WHAT YOU WILL DO -> Please transcribe exactly the line that holds "Instruction: Open the Modules menu" and all lines that follow it to the end of the records below, omitting any pictures.

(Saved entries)
__________________________________________________

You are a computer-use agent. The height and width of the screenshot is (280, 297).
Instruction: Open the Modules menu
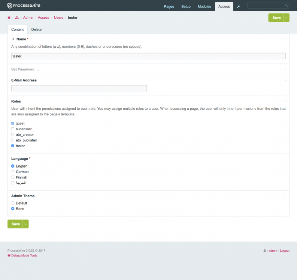pos(204,6)
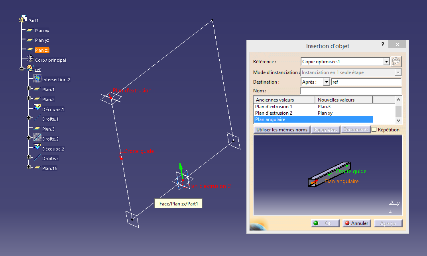Click inside the Nom input field
Screen dimensions: 427x256
click(351, 90)
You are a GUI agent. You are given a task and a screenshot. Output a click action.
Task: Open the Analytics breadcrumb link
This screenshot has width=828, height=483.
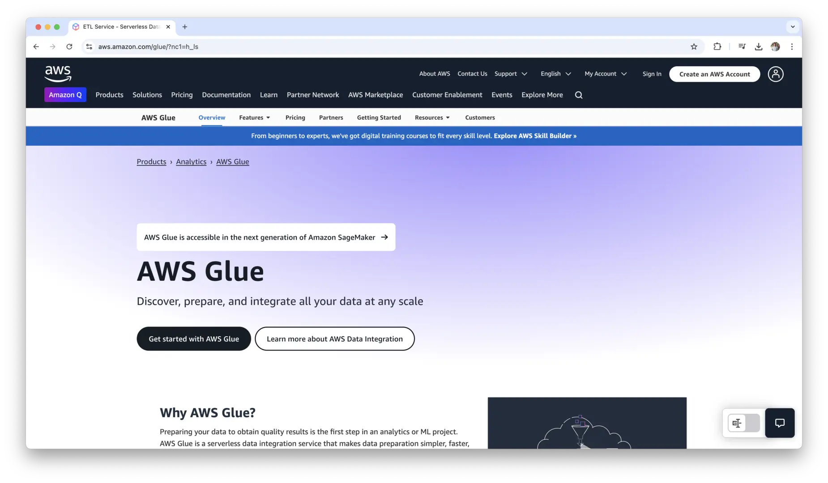coord(191,162)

__________________________________________________

YOUR RESPONSE ->
Instruction: Open the Modules menu
pos(204,6)
Click inside the Nom input field
Screen dimensions: 427x256
click(351, 90)
You are a GUI agent. You are given a task and a screenshot. Output a click action.
Task: Open the Analytics breadcrumb link
This screenshot has width=828, height=483.
coord(191,162)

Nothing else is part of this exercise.